If you deploy a private LoRaWAN network with your own gateways and your own servers, you only need to comply with the limits imposed by local regulators for the (unlicensed) spectrum you're using. In Europe's 868MHz ISM band, transmitters are limited by a 1% duty cycle. In the US's 915MHz band, transmissions are limited to a 400ms dwell time. Other regions have similar limits.
Ti's long range 15.4 implementation is not open but is much cheaper than LoRa, you just need two $20 Launchpad boards, one as a basestation and one as your client.
You could also just use the LaunchPad's packet radio api to implement your own simple protocol, you just need to remember to keep to the limitations imposed by the authorities (duty cycle, wait time).

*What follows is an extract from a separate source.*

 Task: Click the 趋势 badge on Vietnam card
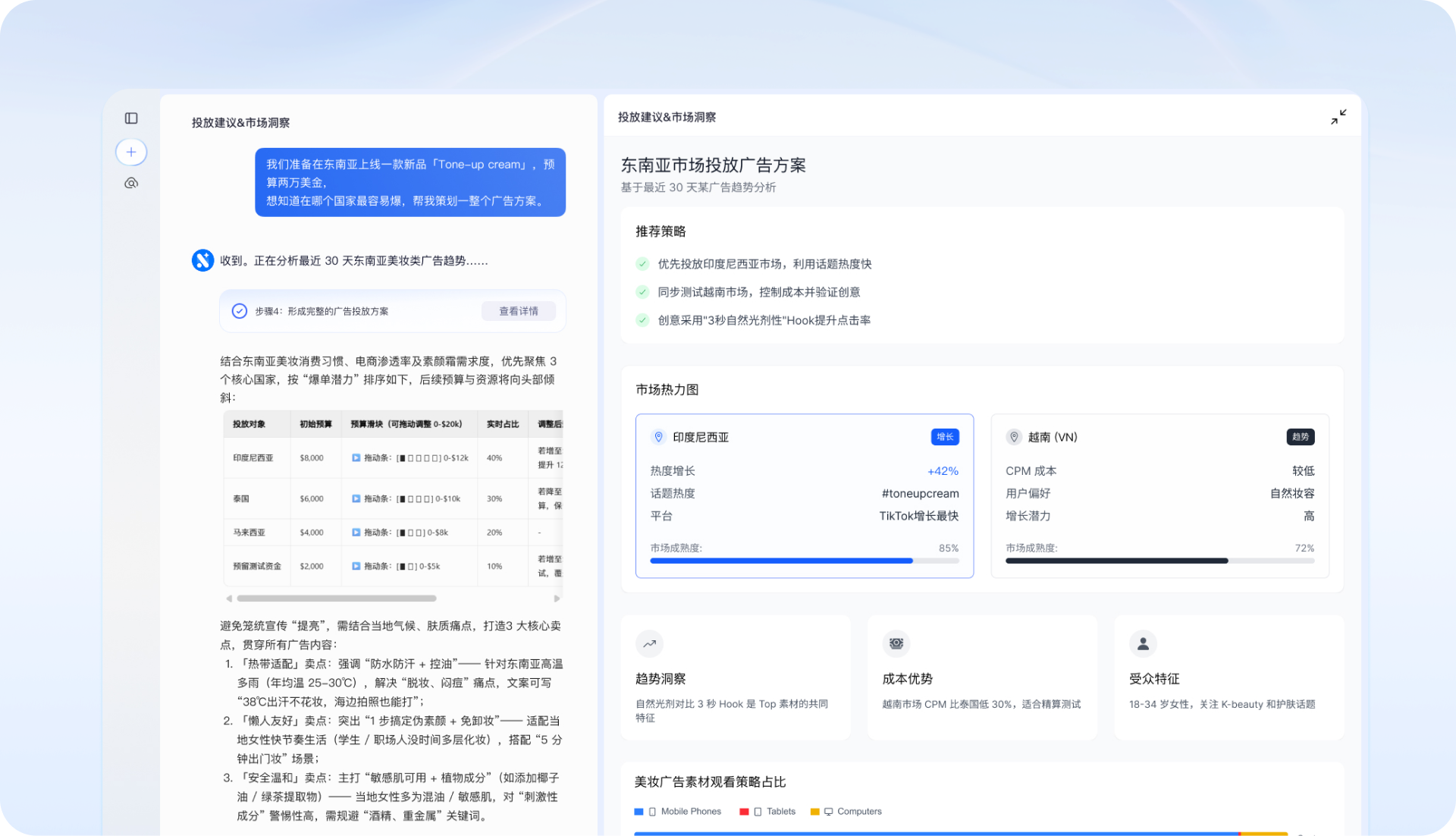[1302, 437]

Sorry about that, I had to shorten the title to comply with HN's title length limit, and when I saw my mistake I couldn't edit it anymore. It would be nice if a moderator could fix that.
Can the mods fix? They won't fix several other submissions which I've pointed out were misleading, so...
Easy proof the mods aren't neutral by any means. Recorded and added to the 3.2GB file of shame they've got on them (and that's the smallest one. I've got stuff from MicroSoft, RedHat, and Debian groups that would make the mods puke trying to figure out how to word the headline without causing a civil war. Too bad they'll never get it with their current behavior.)
The word you're looking for is "subjectively". There are lots of aesthetic reasons to like the metric system but realistically the best one is the one you have internalized.
You can only clearly judge two things if you have them both internalized.
I for example speak German and English and I can assure you that both these languages have their merits. German is a more precise language with more nuance and a bigger vocabulary, chaining of nouns allows for ad-hoc invention of new words which other people will quickly understand etc. English is much easier to learn, is less clunky to express everyday stuff and it lends itself to certain ways of thinking that I wouldn’t want to miss.
While these are based on subjective observations there is plenty of research that shows how language affects thinking and one could argue there are objective differences.
Are the benifits of metric prefixes, a decimal base, better interfacing with Si units etc really just subjective?
If you live in an imperial world, these benifits might diminish, but using this as an argument would be similar to saying “German is not a good language because where I live it is not spoken”
Please explain how you think Celcius is objectively better than Fahrenheit. For the layperson the only difference is that Celcius requires decimal points to distinguish between temperatures you can feel and has a simple water boiling and freezing poin
Back to the larger point: if your argument is that it's similar to comparing German and English, you've lost. Bringing it down to effectively a language barrier means it's obviously not worth any switching cost for a few minor conveniences.